___ EXTRACT PROVIDED

By making your cuts with a solid piece of scrap wood behind your movement, you’ll be able to reduce any scorch marks you might have made.

You’ll need to keep moving the torch fast and use several passes. Also, never hold the torch in one place for too long. You’ll wind up burning through your wood.

If you wind up finding some charring on your wood, there are ways you can deal with this. Get a piece of 220 sandpaper and fold it. Then, run it through the cut over the piece’s front area.

By doing this, you’ll see the worst scorches disappear. After you finish this process, grab your air compressor and blow away the charred fuzz. You may need to repeat this step a few times.

However, keep in mind that you won’t be able to use this process if you want both sides of your cut object to be viewed.

However, it’s pretty standard to use another piece of wood behind your original article as you cut. If you remember to do that, you’ll save yourself a lot of time.

#6 Mounting Backer Board after Making Small Cuts

If you’re going to use a scrap piece of wood as your backer board, you’ll need to know how to set this process up. Some people like using felt as a backer because the texture is helpful.

However, if you are more comfortable with a different material, you can use whatever you’d like to utilize.

Using a black piece as a backer board is a great idea, but in the end, the final decision is up to you. We’d recommend using some Aleene’s tacky glue that you can purchase in a clear bottle.

______
___ RECORD LIST

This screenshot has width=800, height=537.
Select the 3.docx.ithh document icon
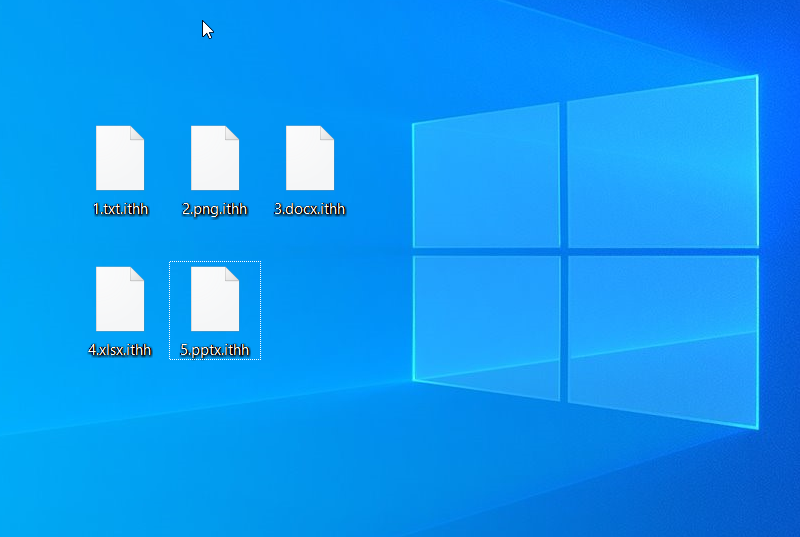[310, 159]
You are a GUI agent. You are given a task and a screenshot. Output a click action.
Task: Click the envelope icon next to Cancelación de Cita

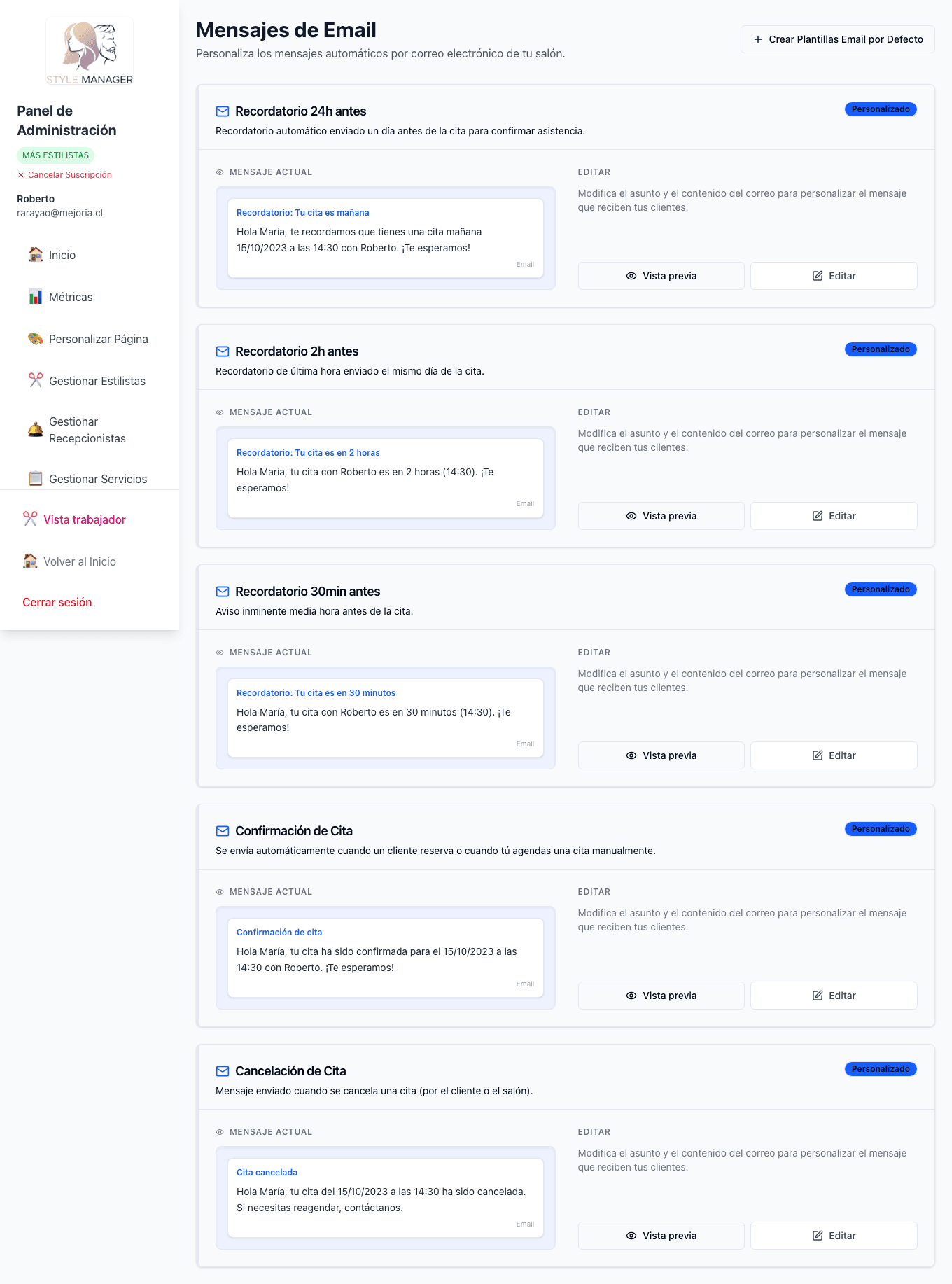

______

▶ _LIST OF TASKS_:
1/ In the text on scorch marks, swap "torch" for "heat gun" and write out the part starting at "You’ll need to keep" and ending at "a few times.".
2/ According to the text on scorch marks, why should you never hold the torch in one place for too long?
3/ Translate this sentence from the text on scorch marks into Spanish: "Get a piece of 220 sandpaper and fold it."

▶ _SOLUTION SET_:
1/
You’ll need to keep moving the heat gun fast and use several passes. Also, never hold the heat gun in one place for too long. You’ll wind up burning through your wood.

If you wind up finding some charring on your wood, there are ways you can deal with this. Get a piece of 220 sandpaper and fold it. Then, run it through the cut over the piece’s front area.

By doing this, you’ll see the worst scorches disappear. After you finish this process, grab your air compressor and blow away the charred fuzz. You may need to repeat this step a few times.

2/ Holding the torch in one place for too long will burn through your wood.

3/ Toma un trozo de papel de lija 220 y dóblalo.